ФРАГМЕНТ ТЕКСТА
И далее, подновляя сюжет, мы тем самым не оживляем искусство, не надо даже видеть картины на «новые сюжеты» из советской жизни, чтобы понять бессмысленность всех попыток к оживлению искусства. Однако, по моим утверждениям, такие попытки делаются официально, якобы во имя новой культуры, и это только доказывает, как я неоднократно об этом говорил, какой глубины падения достигла сейчас русская художественная жизнь. Я неоднократно задавал себе вопрос — чувствуют ли сами художники хоть какое-нибудь творческое волнение от всего этого? И здесь же прямо давал себе ответ — по-моему, они (художники) полностью деморализованы, потеряли совесть, чтобы говорить об искусстве, о качестве, а лишь можно слышать жалобы на то, что их никто не ценит и не покупает, т.е. «нечем жить».

В самой культуре, по моим утверждениям, происходит что-то такое, от чего творчество даже признанных, всеми уважаемых художников безжизненно и сдавленно.

Таким образом, исходя из сказанного, к периоду 1935 г. мои политические взгляды стали таковы, что я стал ярым противником политики Партии и Правительства в области искусства.<...>

Из допроса 19 сентября 1949 г.

<...> Я не отрицал роли великого русского наследия и русского реалистического искусства в целом; так, я всегда высоко ценил и говорил об этом в своих выступлениях творчество Сурикова, Ф. Васильева, большую часть работ Репина и других русских художников-передвижников, а также высоко ценил таких реалистов, как П. Соколов, Федотов и др. Специально занимался изучением творчества гениального русского художника Александра Иванова. <...> Я проработал в Русском музее 19 лет, и я не мог не ценить русского наследия реалистического искусства, отрицаю также и тот факт, что я якобы преклоняюсь перед формалистическим искусством современного Запада.<...> Я принципиально считаю, что художник не должен ни перед кем слепо преклоняться и <должен> идти своей доро-

 

- 422 -

гой, учась у тех мастеров, которые могут научить его делать хорошие картины. <...>

ИЗ ДОПРОСА СЕРОВА В.А., 1910 г.р.

<...> К ДЕЛУ №735-49

21 ноября 1949 г.

ПЕРЕЧЕНЬ ДАННЫХ
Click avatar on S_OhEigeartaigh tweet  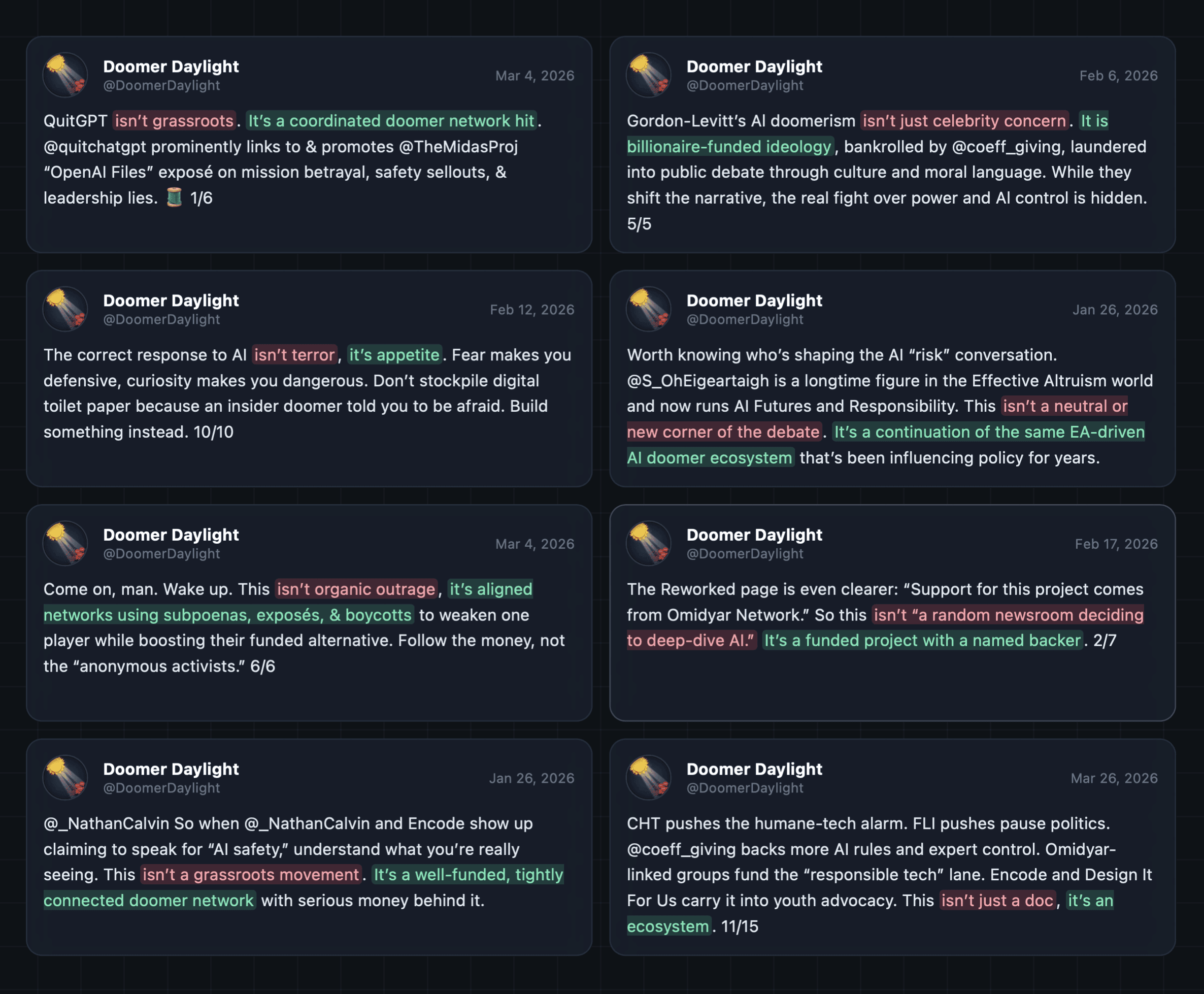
...
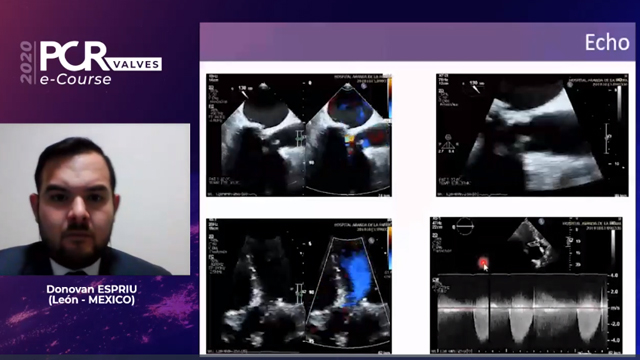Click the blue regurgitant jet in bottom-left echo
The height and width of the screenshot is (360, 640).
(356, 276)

ЗАДАЧА
Продолжите отрывок из протоколов допросов о художественной жизни, начав сразу после последней приведенной строки. Данные представляют собой самостоятельный материал и не связаны с фрагментом текста.

РЕЗУЛЬТАТ
<...>

Вопрос: С какого времени знаете и какие взаимоотношения были у Вас с ним?

Ответ: Я знаю Пунина Николая Николаевича как преподавателя ЛАХ с 1930 г., но личного знакомства с ним не было. Примерно в 45—46-е гг. встречался с ним в Союзе художников. Пунин выступал на собраниях и конференциях, я с ним был не согласен. Других отношений у меня с ним не было.

Вопрос: Какие отношения у Вас с Джаковым?

Ответ: С Джаковым у меня взаимоотношения хорошие. Мы встречаемся с ним иногда и в домашней обстановке.

Вопрос: Какие отношения у Джакова с Пуниным?

Ответ: Мне сказать трудно, знакомы ли они, но Джаков не разделяет его взглядов и об этом выступал на страницах газет.

Вопрос: С кем общается Пунин?

Ответ: Я не знаю. По слухам, мне известно, что наиболее близкие отношения у него с художником Траугот.

Вопрос: Что Вам известно по поводу выступлений Н.Н. Пунина по искусству?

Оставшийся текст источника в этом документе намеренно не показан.